APENSO INDONESIA

header ads

KOMUNIKASI POLITIK DAN SE-NYARI BUMI

Pagi ini sekitar satu setengah jam sebelum mengajar, berangkat ke tempat ngajar. Transportasi naik mobil online gocar. 

Kebetulan driver mobil online ini mantan pekerja surat kabar nasional terbit dari timur. Sehingga di dalam mobil banyak ngajak ngobrol situasi politik menjelang pemilu pilpres. Saya memposisikan menjadi pendengar saja yang baik. 

Dalam obrolannya. Ada capres diunggulkan, ada capres dianggap banyak celah kekurangan. Driver tua setengah usia itu juga berkata "yang penting demi masa depan anak, kalau diri kita ya sudah seperti ini" kata driver itu. 

Saya tetap diam, sebagai pendengar setia atas ocehan sang driver online itu. Sekadar menimpali kata saja. Kadang-kadang. Biar tetap pada situasi damai. Tetap berfikir positif, dan anggap saja ocehan driver itu sebagai "komunikasi politik" menjelang pilpres. 

Sampai tempat (kampus). Mau ngajar masih lama. Duduk di ruangan. Sambil menunggu waktu. 

Saya buka handphone (HP). Muncul awal liputan video berita online. Yang muncul berjudul "pemukiman warga Jakarta di bawah jembatan Toll, sempit tapi ternyata penghuninya... ".

Ternyata pemukiman di Jakarta bawah Toll itu, cukup ramai. Ada berbagai orang dewasa. Ada berbagai anak-anak kecil. Ada pula anak cacat di dorong kursi roda oleh ibunya. Ada pula yang menggendong anak bayi.

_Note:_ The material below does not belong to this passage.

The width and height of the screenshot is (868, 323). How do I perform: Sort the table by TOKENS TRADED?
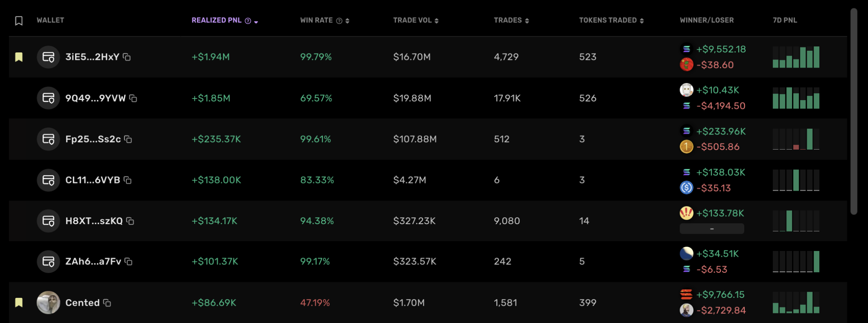tap(642, 20)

Dan lain-lain. 

Pemukiman di bawah Toll. Kalau masuk  pemukimannya harus merunduk. Karena lorong jembatan Toll tingginya pendek.

Bagian lorong antar Toll (toll jejer), ada lubang lorong panjang tembus langit. Itu, dipakai jalan. Di tepi lorong itu, ada Mushola umum kecil. Ada pula tempat belajar umum disebut sekolahan untuk usia anak-anak. 

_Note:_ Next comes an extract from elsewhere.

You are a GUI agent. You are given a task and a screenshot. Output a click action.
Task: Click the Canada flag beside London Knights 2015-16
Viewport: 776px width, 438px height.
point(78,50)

Saya melihat dan mendengar uraian reporter yg meliput. Saya terlarut ikut merasakan, sedih...eeemmm.

Saat itu, ingat pepatah Jawa "urip senyari bumi kudu duwe" (Dalam hidup sekecil bumi/tanah harus punya). Ternyata memang hidup di dunia itu juga butuh tempat tingal. Walau tanah ukuran kecil milik sendiri untuk membuat tempat tinggal. 

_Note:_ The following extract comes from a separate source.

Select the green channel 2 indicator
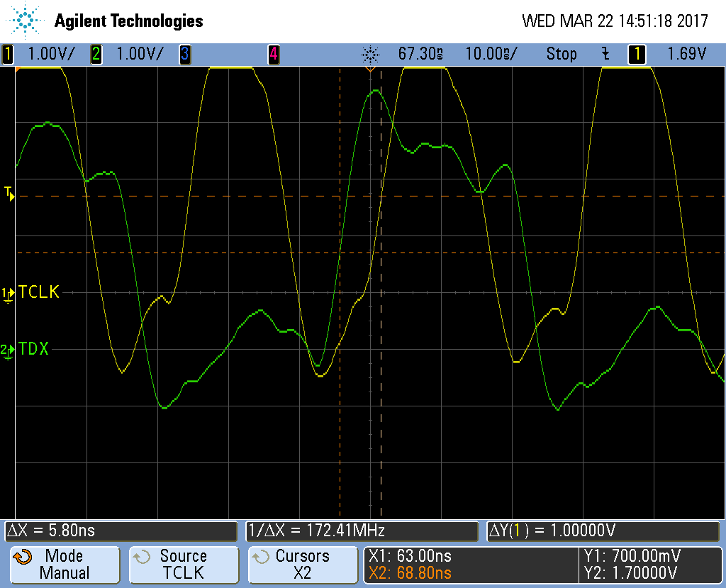This screenshot has height=588, width=726. [x=96, y=54]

Tetapi nasib orang memang berbeda. Bisa jadi karena harga tanah melambung tinggi. Membuat meraka tak mampu beli. Di sisi lain butuh pemukiman. Bawah jembatan Toll sebagai alternatif pilihan, walau tak dikehendaki. Barangkali terpaksa. Sekaligus menerima nasib. 

Ingat lagi. Orang Jawa berdoa "tak menginginkan, anak keturunannya menjadi pengemis dan tidur di bawah jembatan". Berdoa dapat hidup normal sederhana saja dan berguna.

Semoga kita selalu sehat lahir batin... Aamiin YRA.